人工林は、野菜などの畑と同じように、継続的なさまざまな手入れが必要であるにも関わらず。

植林は、その植物の特性やその土地の適性などを無視した形で行われたこともあり、山はどんどん弱っていきます。

スギの葉や枝は、地面に落ちても土を肥やすことが出来ず、循環は困難になります。なので、スギの根の周辺は“砂”に近いそうです。
密集する木々は、太れないまま高さだけを伸ばし、樹冠に遮られ、林床には光が届かなくなります。
他の生命体が生きていけないため、さらに、その地面は循環を止められます。
森で暮らす生き物たちは、棲みかを奪われます。
さまよった末、人が居るエリアに出てしまうと、多くが殺されます。

近年、各地で起こる土砂災害。
分かる人には、ニュース映像や写真を見ただけで、「放置人工林の針葉樹が滑ったから起こった災害だ」と判断がつくそうです。

でももし、土砂災害がその人工林の放置が原因だ…と正式に認めてしまえば、山主さんの責任は莫大なものとなります。

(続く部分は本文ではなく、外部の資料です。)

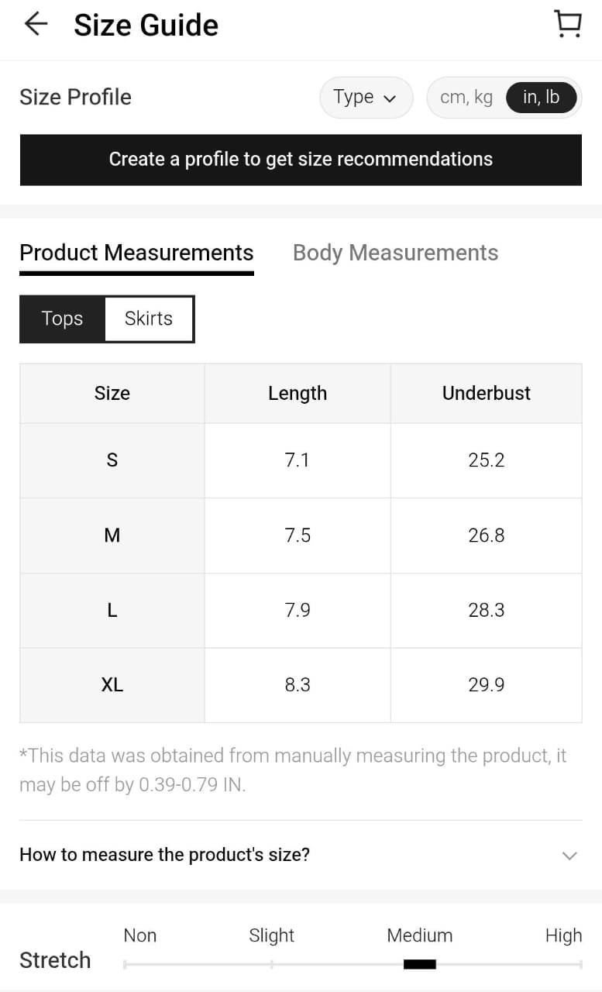The height and width of the screenshot is (992, 602).
Task: Open the shopping cart
Action: [x=568, y=24]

国の責任はさらに。

なので報道では、「異常気象が原因」などと発表することが出来る学者?が前に出ます。
なので、それを知らない山主さんも多く、手を打つこともなされません。

人工林のやり方や進め方や対処方法が間違いであったことが拡がれば、災害予防のために経済とマンパワーが注がれていれば、失われなくても済んだ命があるはずです。

自分の管理責任のある人工林の放置することが土砂災害に繋がると知って、さらに知らん顔をする地権者など、居ないでしょうに。

きらめ樹と別の角度で、この放置人工林の問題に対してなされている活動に触れ、自分の視野を広げる目的で、このツアーに参加しました。 

でもこういう話を改めて別の角度から聞いたことで、地球や未来や命ではなく、一部の人間の保身や経済が軸となっている傾向に対して、深いため息がまた出るようになりました。

そして私個人もまた、経済的なことを理由にして“きらめ樹”の活動に専念出来ないでいることも再認識し、夜になっても氣持ちがとても重いです。